## begin EXTRACTED DATA
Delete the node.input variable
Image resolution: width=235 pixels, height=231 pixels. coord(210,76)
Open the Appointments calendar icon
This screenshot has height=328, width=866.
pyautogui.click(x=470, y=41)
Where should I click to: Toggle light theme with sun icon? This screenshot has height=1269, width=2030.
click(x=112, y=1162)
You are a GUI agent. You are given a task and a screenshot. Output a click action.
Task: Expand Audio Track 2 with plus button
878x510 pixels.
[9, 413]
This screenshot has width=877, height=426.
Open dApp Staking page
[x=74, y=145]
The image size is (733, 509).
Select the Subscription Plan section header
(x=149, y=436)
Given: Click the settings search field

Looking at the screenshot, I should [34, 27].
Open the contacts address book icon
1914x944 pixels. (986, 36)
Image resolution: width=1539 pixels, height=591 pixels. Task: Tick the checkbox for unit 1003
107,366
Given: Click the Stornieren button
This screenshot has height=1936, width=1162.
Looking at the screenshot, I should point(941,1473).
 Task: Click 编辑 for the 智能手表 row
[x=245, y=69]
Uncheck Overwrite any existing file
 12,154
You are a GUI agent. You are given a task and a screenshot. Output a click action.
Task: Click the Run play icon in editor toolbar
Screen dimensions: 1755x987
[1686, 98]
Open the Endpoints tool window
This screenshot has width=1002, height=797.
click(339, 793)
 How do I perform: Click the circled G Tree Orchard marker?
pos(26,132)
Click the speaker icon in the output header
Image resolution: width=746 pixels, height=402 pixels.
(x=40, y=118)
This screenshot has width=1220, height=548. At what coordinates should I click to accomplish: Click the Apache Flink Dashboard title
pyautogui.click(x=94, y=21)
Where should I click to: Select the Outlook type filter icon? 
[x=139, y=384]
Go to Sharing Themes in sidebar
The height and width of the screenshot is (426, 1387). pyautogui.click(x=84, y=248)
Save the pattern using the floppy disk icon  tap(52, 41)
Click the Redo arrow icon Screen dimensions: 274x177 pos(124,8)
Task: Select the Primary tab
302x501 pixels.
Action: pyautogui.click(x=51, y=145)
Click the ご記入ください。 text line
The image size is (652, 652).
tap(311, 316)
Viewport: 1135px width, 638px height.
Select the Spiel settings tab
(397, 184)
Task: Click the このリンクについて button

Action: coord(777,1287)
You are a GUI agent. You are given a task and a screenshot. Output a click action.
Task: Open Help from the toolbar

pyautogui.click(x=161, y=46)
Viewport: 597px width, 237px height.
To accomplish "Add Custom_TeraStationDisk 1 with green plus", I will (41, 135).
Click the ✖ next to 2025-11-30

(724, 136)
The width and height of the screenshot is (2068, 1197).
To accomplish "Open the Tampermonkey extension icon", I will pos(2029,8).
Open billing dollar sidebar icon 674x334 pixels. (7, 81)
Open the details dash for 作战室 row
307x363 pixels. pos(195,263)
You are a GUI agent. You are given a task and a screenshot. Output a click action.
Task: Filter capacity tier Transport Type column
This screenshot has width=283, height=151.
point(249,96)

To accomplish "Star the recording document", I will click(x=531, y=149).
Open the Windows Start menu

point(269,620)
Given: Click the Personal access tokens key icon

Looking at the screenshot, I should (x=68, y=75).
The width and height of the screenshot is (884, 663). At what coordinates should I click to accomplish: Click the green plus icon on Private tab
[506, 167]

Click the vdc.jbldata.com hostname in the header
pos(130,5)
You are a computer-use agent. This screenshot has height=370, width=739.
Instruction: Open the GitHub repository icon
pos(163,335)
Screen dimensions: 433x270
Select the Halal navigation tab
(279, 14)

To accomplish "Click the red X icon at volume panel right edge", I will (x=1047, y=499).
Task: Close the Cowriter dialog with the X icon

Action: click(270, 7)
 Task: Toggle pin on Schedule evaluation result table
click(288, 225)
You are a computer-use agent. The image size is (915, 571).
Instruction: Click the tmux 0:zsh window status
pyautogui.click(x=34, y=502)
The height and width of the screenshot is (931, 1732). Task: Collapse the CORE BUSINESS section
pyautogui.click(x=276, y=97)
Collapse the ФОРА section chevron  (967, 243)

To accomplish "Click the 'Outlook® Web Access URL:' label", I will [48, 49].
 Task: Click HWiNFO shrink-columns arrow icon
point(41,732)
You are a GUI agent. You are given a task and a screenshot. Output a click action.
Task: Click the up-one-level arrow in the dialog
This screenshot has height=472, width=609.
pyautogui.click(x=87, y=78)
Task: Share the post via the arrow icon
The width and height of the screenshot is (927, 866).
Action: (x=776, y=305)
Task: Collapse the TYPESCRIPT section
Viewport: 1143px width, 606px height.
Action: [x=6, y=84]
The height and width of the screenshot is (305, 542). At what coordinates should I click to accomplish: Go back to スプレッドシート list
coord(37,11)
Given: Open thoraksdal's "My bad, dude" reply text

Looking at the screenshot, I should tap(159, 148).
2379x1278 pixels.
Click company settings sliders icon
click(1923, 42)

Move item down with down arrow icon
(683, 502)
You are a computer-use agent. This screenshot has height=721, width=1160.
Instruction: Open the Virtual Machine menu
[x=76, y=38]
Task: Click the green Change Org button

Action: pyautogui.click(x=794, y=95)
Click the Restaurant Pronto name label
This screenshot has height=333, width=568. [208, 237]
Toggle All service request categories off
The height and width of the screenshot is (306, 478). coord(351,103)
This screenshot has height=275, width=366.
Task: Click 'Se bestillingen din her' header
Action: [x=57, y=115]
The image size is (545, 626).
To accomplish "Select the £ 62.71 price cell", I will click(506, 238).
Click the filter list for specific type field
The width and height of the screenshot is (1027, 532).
## end EXTRACTED DATA
STATED GOAL>
Edit the data above so that every instance of "floppy disk" becomes "diskette", and leave everything else as it is.

OUTPUT>
Delete the node.input variable
Image resolution: width=235 pixels, height=231 pixels. coord(210,76)
Open the Appointments calendar icon
This screenshot has height=328, width=866.
pyautogui.click(x=470, y=41)
Where should I click to: Toggle light theme with sun icon? This screenshot has height=1269, width=2030.
click(x=112, y=1162)
You are a GUI agent. You are given a task and a screenshot. Output a click action.
Task: Expand Audio Track 2 with plus button
878x510 pixels.
[9, 413]
This screenshot has width=877, height=426.
Open dApp Staking page
[x=74, y=145]
The image size is (733, 509).
Select the Subscription Plan section header
(x=149, y=436)
Given: Click the settings search field

Looking at the screenshot, I should [34, 27].
Open the contacts address book icon
1914x944 pixels. (986, 36)
Image resolution: width=1539 pixels, height=591 pixels. Task: Tick the checkbox for unit 1003
107,366
Given: Click the Stornieren button
This screenshot has height=1936, width=1162.
Looking at the screenshot, I should point(941,1473).
 Task: Click 编辑 for the 智能手表 row
[x=245, y=69]
Uncheck Overwrite any existing file
 12,154
You are a GUI agent. You are given a task and a screenshot. Output a click action.
Task: Click the Run play icon in editor toolbar
Screen dimensions: 1755x987
[1686, 98]
Open the Endpoints tool window
This screenshot has width=1002, height=797.
click(339, 793)
 How do I perform: Click the circled G Tree Orchard marker?
pos(26,132)
Click the speaker icon in the output header
Image resolution: width=746 pixels, height=402 pixels.
(x=40, y=118)
This screenshot has width=1220, height=548. At what coordinates should I click to accomplish: Click the Apache Flink Dashboard title
pyautogui.click(x=94, y=21)
Where should I click to: Select the Outlook type filter icon? 
[x=139, y=384]
Go to Sharing Themes in sidebar
The height and width of the screenshot is (426, 1387). pyautogui.click(x=84, y=248)
Save the pattern using the diskette icon  tap(52, 41)
Click the Redo arrow icon Screen dimensions: 274x177 pos(124,8)
Task: Select the Primary tab
302x501 pixels.
Action: pyautogui.click(x=51, y=145)
Click the ご記入ください。 text line
The image size is (652, 652).
tap(311, 316)
Viewport: 1135px width, 638px height.
Select the Spiel settings tab
(397, 184)
Task: Click the このリンクについて button

Action: coord(777,1287)
You are a GUI agent. You are given a task and a screenshot. Output a click action.
Task: Open Help from the toolbar

pyautogui.click(x=161, y=46)
Viewport: 597px width, 237px height.
To accomplish "Add Custom_TeraStationDisk 1 with green plus", I will (41, 135).
Click the ✖ next to 2025-11-30

(724, 136)
The width and height of the screenshot is (2068, 1197).
To accomplish "Open the Tampermonkey extension icon", I will pos(2029,8).
Open billing dollar sidebar icon 674x334 pixels. (7, 81)
Open the details dash for 作战室 row
307x363 pixels. pos(195,263)
You are a GUI agent. You are given a task and a screenshot. Output a click action.
Task: Filter capacity tier Transport Type column
This screenshot has width=283, height=151.
point(249,96)

To accomplish "Star the recording document", I will click(x=531, y=149).
Open the Windows Start menu

point(269,620)
Given: Click the Personal access tokens key icon

Looking at the screenshot, I should (x=68, y=75).
The width and height of the screenshot is (884, 663). At what coordinates should I click to accomplish: Click the green plus icon on Private tab
[506, 167]

Click the vdc.jbldata.com hostname in the header
pos(130,5)
You are a computer-use agent. This screenshot has height=370, width=739.
Instruction: Open the GitHub repository icon
pos(163,335)
Screen dimensions: 433x270
Select the Halal navigation tab
(279, 14)

To accomplish "Click the red X icon at volume panel right edge", I will (x=1047, y=499).
Task: Close the Cowriter dialog with the X icon

Action: click(270, 7)
 Task: Toggle pin on Schedule evaluation result table
click(288, 225)
You are a computer-use agent. The image size is (915, 571).
Instruction: Click the tmux 0:zsh window status
pyautogui.click(x=34, y=502)
The height and width of the screenshot is (931, 1732). Task: Collapse the CORE BUSINESS section
pyautogui.click(x=276, y=97)
Collapse the ФОРА section chevron  (967, 243)

To accomplish "Click the 'Outlook® Web Access URL:' label", I will [48, 49].
 Task: Click HWiNFO shrink-columns arrow icon
point(41,732)
You are a GUI agent. You are given a task and a screenshot. Output a click action.
Task: Click the up-one-level arrow in the dialog
This screenshot has height=472, width=609.
pyautogui.click(x=87, y=78)
Task: Share the post via the arrow icon
The width and height of the screenshot is (927, 866).
Action: (x=776, y=305)
Task: Collapse the TYPESCRIPT section
Viewport: 1143px width, 606px height.
Action: [x=6, y=84]
The height and width of the screenshot is (305, 542). At what coordinates should I click to accomplish: Go back to スプレッドシート list
coord(37,11)
Given: Open thoraksdal's "My bad, dude" reply text

Looking at the screenshot, I should tap(159, 148).
2379x1278 pixels.
Click company settings sliders icon
click(1923, 42)

Move item down with down arrow icon
(683, 502)
You are a computer-use agent. This screenshot has height=721, width=1160.
Instruction: Open the Virtual Machine menu
[x=76, y=38]
Task: Click the green Change Org button

Action: pyautogui.click(x=794, y=95)
Click the Restaurant Pronto name label
This screenshot has height=333, width=568. [208, 237]
Toggle All service request categories off
The height and width of the screenshot is (306, 478). coord(351,103)
This screenshot has height=275, width=366.
Task: Click 'Se bestillingen din her' header
Action: [x=57, y=115]
The image size is (545, 626).
To accomplish "Select the £ 62.71 price cell", I will click(506, 238).
Click the filter list for specific type field
The width and height of the screenshot is (1027, 532).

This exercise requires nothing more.